Réinventer la sécurité foncière

Selon les chiffres les plus optimistes, 4% des terres sont actuellement immatriculées en Côte d’Ivoire. À ce rythme, il faudra plus d’un siècle pour couvrir le territoire. Notons que le certificat foncier est à la charge du demandeur et il coûte en moyenne un an du revenu de l’ivoirien moyen. Or, l’Etat n’a pas les moyens de délivrer des titres gratuits. Ce contexte oblige à repenser la sécurité des terres. Il faut en effet sécuriser les 96% de terres rurales restantes dans l’attente de leur immatriculation.

Le développement de la contractualisation claire dans les échanges fonciers est une voie propice à la sécurisation. Pour réduire les risques et donc favoriser l’investissement, réduire les litiges, favoriser la cohésion sociale, il convient de mettre en place un cadre qui donne le maximum de clarté et donc de crédibilité aux contrats. L’espace géographique, le nom des parties, le référent de famille, la durée du contrat, le type de contrat, les cultures et activités possibles sur la terre, le juste prix, doivent être clairement définis par les parties avec des traductions si nécessaire pour que l’engagement soit parfaitement clair. 

Un contrat clair permet à un investisseur de faire des prévisions adaptées au type de droit qu’il détient. Ces contrats ont l’avantage de s’adapter au contexte dans lesquels ils sont passés dans le respect des réalités locales différentes selon les régions.

Pour entourer la contractualisation d’une crédibilité suffisante, des réformes de fond sont nécessaires.

Réinventer le mode de gouvernance

L’Etat seul n’a pas la capacité d’immatriculer les terres rurales et les communautés seules ne le peuvent pas non plus. Une complémentarité entre les deux est nécessaire.

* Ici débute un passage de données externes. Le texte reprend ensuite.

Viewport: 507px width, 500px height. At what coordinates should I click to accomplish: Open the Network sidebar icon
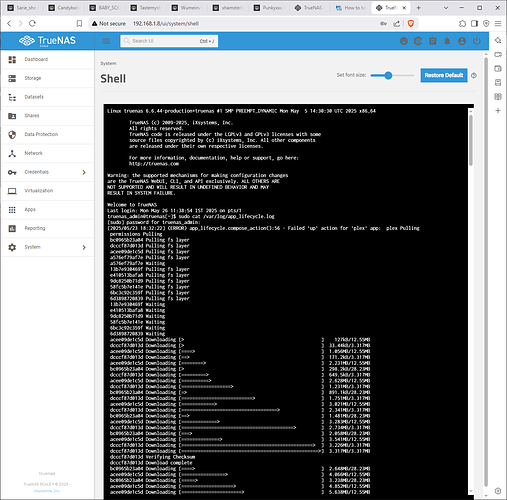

Les communautés ont une bonne connaissance de leurs terres ce qui représente une richesse incontestable qu’il faut absolument potentialiser et exploiter. Pour le faire, une relocalisation de la gouvernance de la terre est nécessaire. Dans cette dynamique, les comités villageois de gestion foncière rurale (CVGFR) ont un rôle majeur à jouer. C’est en effet sur eux que repose la clarté des contrats. Le rôle des CVGFR doit être étendu à :

- La création de registres fonciers communautaires, cartes des villages indiquant les espaces géographiques et les liens des habitants à la terre (Détenteur de droits coutumiers, usagers, etc.)

- L’assistance des parties lors de la passation des contrats

- L’archivage des informations foncières du village

Pour être efficaces, les comités doivent être composés des acteurs clés du foncier dans les villages et leur organisation doit être mieux structurée. Cela ne peut se faire que sous l’impulsion de l’Etat qui doit assurer la mise en place, le contrôle et la formation des comités. Le jeu en vaut la chandelle. Rélocaliser la gouvernance permettra d’améliorer la sécurité foncière, terreau favorable à l’investissement. En dépendent l’agriculture, la sécurité alimentaire, la réduction des conflits, la cohésion sociale.

La relocalisation de la gouvernance de la terre est un moyen de réconcilier la tradition et le modernisme dans un contexte de globalisation. C’est une politique moderne qui permet à la Côte d’Ivoire d’afficher audacieusement sa spécificité tout en devenant un espace plus attractif. Car, on ne peut pas émerger matériellement en se perdant intellectuellement et culturellement.

Ce nouveau cadre de gouvernance, cercle vertueux entre l’Etat et les communautés, est un terreau très favorable à la formalisation des terres ce qui aidera le gouvernement dans la mise en œuvre de la loi de 1998 qui régit le foncier rural.

Réinventer la richesse de la Terre !

Terre Mère nourricière mais aussi bien marchand, c’est possible ! Grâce à une contractualisation claire, avant même d’être immatriculées, les terres ont de la valeur dans leur espace coutumier et les revenus de la terre peuvent absolument être individualisés. Chaque usager profite des fruits offerts par son travail. Le risque d’investir en milieu rural diminue drastiquement, car quand un accord est transparent et reconnu socialement, les risques de contestations diminuent et la cohésion sociale est renforcée. Le terrain devient favorable à l’emprunt, à la mise en valeur et à la création de richesse.